NGC-How effective is your conservation methods and has this become a collaborative effort?
JG–Despite the incessant threat of poaching for our rhino’s, we have not lost one to poaching since “Friday” March 13th 2015 (touch wood). We have had 11 rhino births in 2015 and 5 in 2016 despite a few natural mortalities. This has rendered us positive growth rates on 2 consecutive years above the 5% strategic requirement. One could therefore argue that our conservation methods are effective.
NGC– Explain how Running For Rangers has impacted and influenced others to develop similar strategies?
JG-We have recently changed the “Running for Rangers” name to “For Rangers” after 2 ladies rode horses in the Mongolian Derby (and fundraised for us) as well as 2 guys who kayaked 1,600 kilometers down the Yukon.
Of significance however, over and above the benefits directly afforded to the rangers themselves, is that we are now generating economies of scale on bulk purchases for several conservancies. This is basically ensuring better efficiency of conservation money that would otherwise be lost.
NGC-Every cent that is spent through tourism benefits your conservation efforts.. explain how this works?
JG– All revenue generated are currently reinvested into our conservation and educational outreach programs. The balance is still contributed by the directors.
NGC-You and your wife Carol have undertaken quite a major responsibility. As Warden you oversee the operations of the conservancy as well as patrolling the 60,000 acres… however, your most important mission is the raising of your two daughters. How has this experience impacted them? It must be a very difficult balancing act for you personally.
JG-There is no doubt that this is a beautiful place for my daughters to grow up. The air is clean, we are surrounded by wildlife, beautiful vistas, great people & cultures. They have space galore & it all seems to be a match made in heaven. I think that the greatest sacrifice is that despite all of this & that I am lucky enough to share this with them, the rhino poaching crisis has neglected me time with my family. We are stretched to our capacity to ensure the safety of these animals and I am often spending long hours away from my family. I hope that my daughters forgive me and are proud that I made a difference (no matter how small) to leaving them a world that is somewhat better than it might otherwise have been.

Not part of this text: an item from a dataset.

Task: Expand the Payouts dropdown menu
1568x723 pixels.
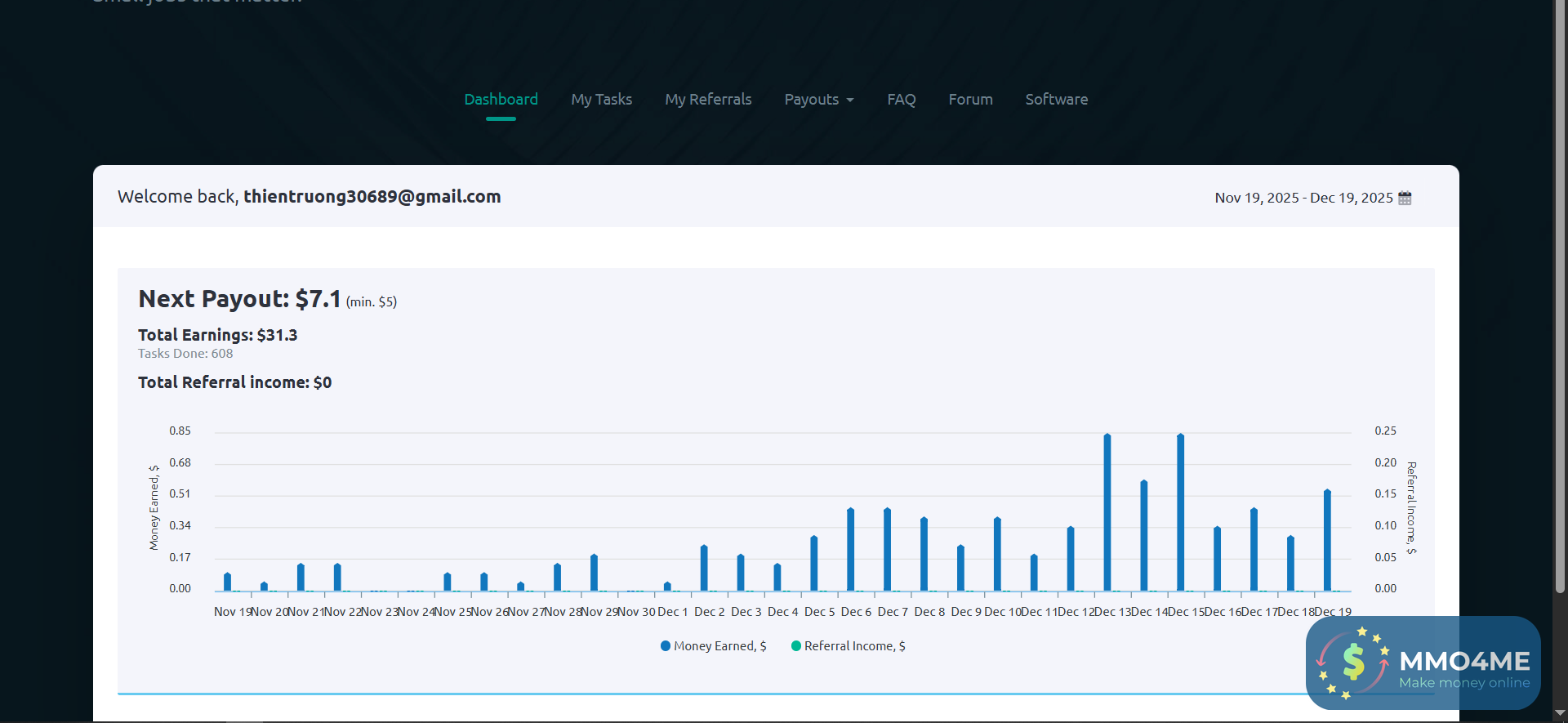Action: pyautogui.click(x=818, y=100)
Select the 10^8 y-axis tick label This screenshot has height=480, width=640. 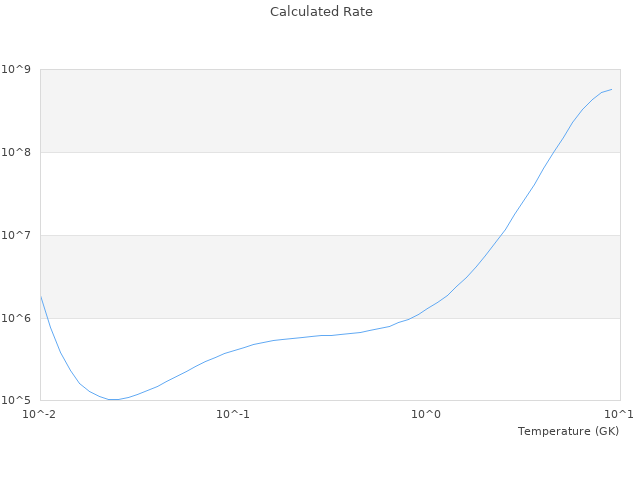(19, 152)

Our 3 days at Ol Jogi was an immersion that can’t even be described without the visceral memory of sight, sound, smell and taste. From our humble greeting by Francis, a warm and highly enlightened member of the staff whose Kenyan history abounds and whose dedication to Alec’s vision profoundly prepares one for the entrance to the jungle Tarzan never knew and perhaps Jane Goodall needs to see. From out of the wild stretch and bumpy road, typical of most African safari entrances, we were greeted by an abundance of flora and then dropped into a panoramic expanse and view of a watering hole teeming with life; giraffes, zebras impalas, elephants… almost in Kodak perfection, soaking up the sun and drinking in quest of thirst.
This view of a lush green veranda surrounding the human meeting hole, as I referred to it, defines the natural boundary in which man and animal should dwell. However, in this private setting, almost fairy tale by definition, you are living life in full Kodachcrome. It is a rare vision where time stands still.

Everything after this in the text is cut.